> _Assigned task_
Quote all of the entries word for word.

> _Provided records_

-*-

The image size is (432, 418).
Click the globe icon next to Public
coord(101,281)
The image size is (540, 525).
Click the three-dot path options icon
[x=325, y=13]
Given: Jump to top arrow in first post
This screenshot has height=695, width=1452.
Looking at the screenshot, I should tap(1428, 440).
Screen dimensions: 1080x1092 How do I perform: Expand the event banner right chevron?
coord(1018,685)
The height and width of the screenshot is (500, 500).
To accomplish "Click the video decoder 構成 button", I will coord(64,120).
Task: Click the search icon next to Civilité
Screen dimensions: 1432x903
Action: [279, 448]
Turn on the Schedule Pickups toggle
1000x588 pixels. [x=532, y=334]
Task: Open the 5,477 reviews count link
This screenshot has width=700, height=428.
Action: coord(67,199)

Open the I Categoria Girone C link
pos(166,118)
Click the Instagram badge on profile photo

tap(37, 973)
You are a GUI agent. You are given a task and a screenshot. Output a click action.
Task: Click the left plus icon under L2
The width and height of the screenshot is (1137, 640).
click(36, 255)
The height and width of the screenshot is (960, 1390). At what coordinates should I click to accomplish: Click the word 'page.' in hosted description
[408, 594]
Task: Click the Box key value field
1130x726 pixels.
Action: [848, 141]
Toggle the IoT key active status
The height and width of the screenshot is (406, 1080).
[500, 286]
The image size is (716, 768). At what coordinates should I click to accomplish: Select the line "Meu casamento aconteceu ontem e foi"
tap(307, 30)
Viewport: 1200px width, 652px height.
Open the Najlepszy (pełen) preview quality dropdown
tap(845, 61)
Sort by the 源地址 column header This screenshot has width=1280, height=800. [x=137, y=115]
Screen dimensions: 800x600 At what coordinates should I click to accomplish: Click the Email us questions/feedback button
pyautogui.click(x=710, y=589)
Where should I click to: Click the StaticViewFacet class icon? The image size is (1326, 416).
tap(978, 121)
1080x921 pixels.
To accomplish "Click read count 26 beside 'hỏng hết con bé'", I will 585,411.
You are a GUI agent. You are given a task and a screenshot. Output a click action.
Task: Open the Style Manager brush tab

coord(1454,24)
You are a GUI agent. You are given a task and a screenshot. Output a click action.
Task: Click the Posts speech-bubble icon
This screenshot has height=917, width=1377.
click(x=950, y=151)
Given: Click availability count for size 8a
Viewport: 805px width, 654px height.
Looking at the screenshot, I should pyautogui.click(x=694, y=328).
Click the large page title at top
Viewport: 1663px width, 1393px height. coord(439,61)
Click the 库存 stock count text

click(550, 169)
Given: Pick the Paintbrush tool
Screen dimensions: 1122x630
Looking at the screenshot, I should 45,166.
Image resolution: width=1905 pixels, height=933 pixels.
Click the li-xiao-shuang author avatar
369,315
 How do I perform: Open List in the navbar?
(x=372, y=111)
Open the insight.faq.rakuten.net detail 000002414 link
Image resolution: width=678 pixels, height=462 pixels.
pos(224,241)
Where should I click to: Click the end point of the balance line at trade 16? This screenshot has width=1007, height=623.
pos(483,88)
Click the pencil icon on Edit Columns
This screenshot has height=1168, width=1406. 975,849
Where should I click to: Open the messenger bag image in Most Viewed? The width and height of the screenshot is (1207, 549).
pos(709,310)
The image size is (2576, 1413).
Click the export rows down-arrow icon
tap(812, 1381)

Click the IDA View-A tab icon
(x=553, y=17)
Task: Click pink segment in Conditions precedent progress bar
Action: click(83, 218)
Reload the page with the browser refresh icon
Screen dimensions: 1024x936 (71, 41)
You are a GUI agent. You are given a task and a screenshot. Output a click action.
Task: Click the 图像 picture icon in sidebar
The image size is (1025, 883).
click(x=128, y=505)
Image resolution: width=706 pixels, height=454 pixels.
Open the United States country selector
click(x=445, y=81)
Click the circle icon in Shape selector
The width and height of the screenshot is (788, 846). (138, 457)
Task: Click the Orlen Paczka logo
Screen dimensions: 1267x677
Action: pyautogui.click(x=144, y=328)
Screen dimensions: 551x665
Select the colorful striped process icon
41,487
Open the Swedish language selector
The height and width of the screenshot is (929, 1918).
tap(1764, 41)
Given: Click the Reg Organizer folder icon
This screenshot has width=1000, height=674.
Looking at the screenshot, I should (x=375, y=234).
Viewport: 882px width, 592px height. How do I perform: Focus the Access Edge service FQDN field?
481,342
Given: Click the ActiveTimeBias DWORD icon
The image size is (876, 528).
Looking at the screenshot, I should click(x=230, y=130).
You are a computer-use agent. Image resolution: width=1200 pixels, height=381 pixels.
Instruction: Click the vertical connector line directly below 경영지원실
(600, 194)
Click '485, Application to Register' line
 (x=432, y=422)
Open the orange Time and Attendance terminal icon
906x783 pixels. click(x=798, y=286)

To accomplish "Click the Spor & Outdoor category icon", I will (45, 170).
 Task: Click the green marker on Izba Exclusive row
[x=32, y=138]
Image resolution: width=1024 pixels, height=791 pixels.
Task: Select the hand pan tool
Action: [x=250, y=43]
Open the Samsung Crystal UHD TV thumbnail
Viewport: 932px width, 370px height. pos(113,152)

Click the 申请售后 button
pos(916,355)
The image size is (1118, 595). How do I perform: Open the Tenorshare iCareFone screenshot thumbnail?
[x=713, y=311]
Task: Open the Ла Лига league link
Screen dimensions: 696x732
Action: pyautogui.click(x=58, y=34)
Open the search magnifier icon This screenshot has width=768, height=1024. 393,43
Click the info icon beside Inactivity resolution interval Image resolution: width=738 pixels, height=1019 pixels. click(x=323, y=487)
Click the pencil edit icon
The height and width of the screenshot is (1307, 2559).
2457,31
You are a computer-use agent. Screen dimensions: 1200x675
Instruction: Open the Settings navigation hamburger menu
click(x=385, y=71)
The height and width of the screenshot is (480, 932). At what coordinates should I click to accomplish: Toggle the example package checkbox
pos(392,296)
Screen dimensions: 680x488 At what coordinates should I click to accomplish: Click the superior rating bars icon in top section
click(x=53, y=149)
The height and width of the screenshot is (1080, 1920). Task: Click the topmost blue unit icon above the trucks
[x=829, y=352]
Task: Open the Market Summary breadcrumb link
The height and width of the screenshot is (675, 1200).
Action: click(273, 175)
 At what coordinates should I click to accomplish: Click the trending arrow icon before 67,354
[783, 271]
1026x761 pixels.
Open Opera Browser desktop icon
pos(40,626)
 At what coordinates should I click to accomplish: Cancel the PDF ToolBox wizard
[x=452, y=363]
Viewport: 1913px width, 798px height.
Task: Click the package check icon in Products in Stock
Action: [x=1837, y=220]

-*-

> _Written response_
The image size is (432, 418).
Click the globe icon next to Public
coord(101,281)
The image size is (540, 525).
Click the three-dot path options icon
[x=325, y=13]
Given: Jump to top arrow in first post
This screenshot has height=695, width=1452.
Looking at the screenshot, I should tap(1428, 440).
Screen dimensions: 1080x1092 How do I perform: Expand the event banner right chevron?
coord(1018,685)
The height and width of the screenshot is (500, 500).
To accomplish "Click the video decoder 構成 button", I will coord(64,120).
Task: Click the search icon next to Civilité
Screen dimensions: 1432x903
Action: [279, 448]
Turn on the Schedule Pickups toggle
1000x588 pixels. [x=532, y=334]
Task: Open the 5,477 reviews count link
This screenshot has width=700, height=428.
Action: coord(67,199)

Open the I Categoria Girone C link
pos(166,118)
Click the Instagram badge on profile photo

tap(37, 973)
You are a GUI agent. You are given a task and a screenshot. Output a click action.
Task: Click the left plus icon under L2
The width and height of the screenshot is (1137, 640).
click(36, 255)
The height and width of the screenshot is (960, 1390). At what coordinates should I click to accomplish: Click the word 'page.' in hosted description
[408, 594]
Task: Click the Box key value field
1130x726 pixels.
Action: [848, 141]
Toggle the IoT key active status
The height and width of the screenshot is (406, 1080).
[500, 286]
The image size is (716, 768). At what coordinates should I click to accomplish: Select the line "Meu casamento aconteceu ontem e foi"
tap(307, 30)
Viewport: 1200px width, 652px height.
Open the Najlepszy (pełen) preview quality dropdown
tap(845, 61)
Sort by the 源地址 column header This screenshot has width=1280, height=800. [x=137, y=115]
Screen dimensions: 800x600 At what coordinates should I click to accomplish: Click the Email us questions/feedback button
pyautogui.click(x=710, y=589)
Where should I click to: Click the StaticViewFacet class icon? The image size is (1326, 416).
tap(978, 121)
1080x921 pixels.
To accomplish "Click read count 26 beside 'hỏng hết con bé'", I will 585,411.
You are a GUI agent. You are given a task and a screenshot. Output a click action.
Task: Open the Style Manager brush tab

coord(1454,24)
You are a GUI agent. You are given a task and a screenshot. Output a click action.
Task: Click the Posts speech-bubble icon
This screenshot has height=917, width=1377.
click(x=950, y=151)
Given: Click availability count for size 8a
Viewport: 805px width, 654px height.
Looking at the screenshot, I should pyautogui.click(x=694, y=328).
Click the large page title at top
Viewport: 1663px width, 1393px height. coord(439,61)
Click the 库存 stock count text

click(550, 169)
Given: Pick the Paintbrush tool
Screen dimensions: 1122x630
Looking at the screenshot, I should 45,166.
Image resolution: width=1905 pixels, height=933 pixels.
Click the li-xiao-shuang author avatar
369,315
 How do I perform: Open List in the navbar?
(x=372, y=111)
Open the insight.faq.rakuten.net detail 000002414 link
Image resolution: width=678 pixels, height=462 pixels.
pos(224,241)
Where should I click to: Click the end point of the balance line at trade 16? This screenshot has width=1007, height=623.
pos(483,88)
Click the pencil icon on Edit Columns
This screenshot has height=1168, width=1406. 975,849
Where should I click to: Open the messenger bag image in Most Viewed? The width and height of the screenshot is (1207, 549).
pos(709,310)
The image size is (2576, 1413).
Click the export rows down-arrow icon
tap(812, 1381)

Click the IDA View-A tab icon
(x=553, y=17)
Task: Click pink segment in Conditions precedent progress bar
Action: click(83, 218)
Reload the page with the browser refresh icon
Screen dimensions: 1024x936 (71, 41)
You are a GUI agent. You are given a task and a screenshot. Output a click action.
Task: Click the 图像 picture icon in sidebar
The image size is (1025, 883).
click(x=128, y=505)
Image resolution: width=706 pixels, height=454 pixels.
Open the United States country selector
click(x=445, y=81)
Click the circle icon in Shape selector
The width and height of the screenshot is (788, 846). (138, 457)
Task: Click the Orlen Paczka logo
Screen dimensions: 1267x677
Action: pyautogui.click(x=144, y=328)
Screen dimensions: 551x665
Select the colorful striped process icon
41,487
Open the Swedish language selector
The height and width of the screenshot is (929, 1918).
tap(1764, 41)
Given: Click the Reg Organizer folder icon
This screenshot has width=1000, height=674.
Looking at the screenshot, I should (x=375, y=234).
Viewport: 882px width, 592px height. How do I perform: Focus the Access Edge service FQDN field?
481,342
Given: Click the ActiveTimeBias DWORD icon
The image size is (876, 528).
Looking at the screenshot, I should click(x=230, y=130).
You are a computer-use agent. Image resolution: width=1200 pixels, height=381 pixels.
Instruction: Click the vertical connector line directly below 경영지원실
(600, 194)
Click '485, Application to Register' line
 (x=432, y=422)
Open the orange Time and Attendance terminal icon
906x783 pixels. click(x=798, y=286)

To accomplish "Click the Spor & Outdoor category icon", I will (45, 170).
 Task: Click the green marker on Izba Exclusive row
[x=32, y=138]
Image resolution: width=1024 pixels, height=791 pixels.
Task: Select the hand pan tool
Action: [x=250, y=43]
Open the Samsung Crystal UHD TV thumbnail
Viewport: 932px width, 370px height. pos(113,152)

Click the 申请售后 button
pos(916,355)
The image size is (1118, 595). How do I perform: Open the Tenorshare iCareFone screenshot thumbnail?
[x=713, y=311]
Task: Open the Ла Лига league link
Screen dimensions: 696x732
Action: pyautogui.click(x=58, y=34)
Open the search magnifier icon This screenshot has width=768, height=1024. 393,43
Click the info icon beside Inactivity resolution interval Image resolution: width=738 pixels, height=1019 pixels. click(x=323, y=487)
Click the pencil edit icon
The height and width of the screenshot is (1307, 2559).
2457,31
You are a computer-use agent. Screen dimensions: 1200x675
Instruction: Open the Settings navigation hamburger menu
click(x=385, y=71)
The height and width of the screenshot is (480, 932). At what coordinates should I click to accomplish: Toggle the example package checkbox
pos(392,296)
Screen dimensions: 680x488 At what coordinates should I click to accomplish: Click the superior rating bars icon in top section
click(x=53, y=149)
The height and width of the screenshot is (1080, 1920). Task: Click the topmost blue unit icon above the trucks
[x=829, y=352]
Task: Open the Market Summary breadcrumb link
The height and width of the screenshot is (675, 1200).
Action: click(273, 175)
 At what coordinates should I click to accomplish: Click the trending arrow icon before 67,354
[783, 271]
1026x761 pixels.
Open Opera Browser desktop icon
pos(40,626)
 At what coordinates should I click to accomplish: Cancel the PDF ToolBox wizard
[x=452, y=363]
Viewport: 1913px width, 798px height.
Task: Click the package check icon in Products in Stock
Action: [x=1837, y=220]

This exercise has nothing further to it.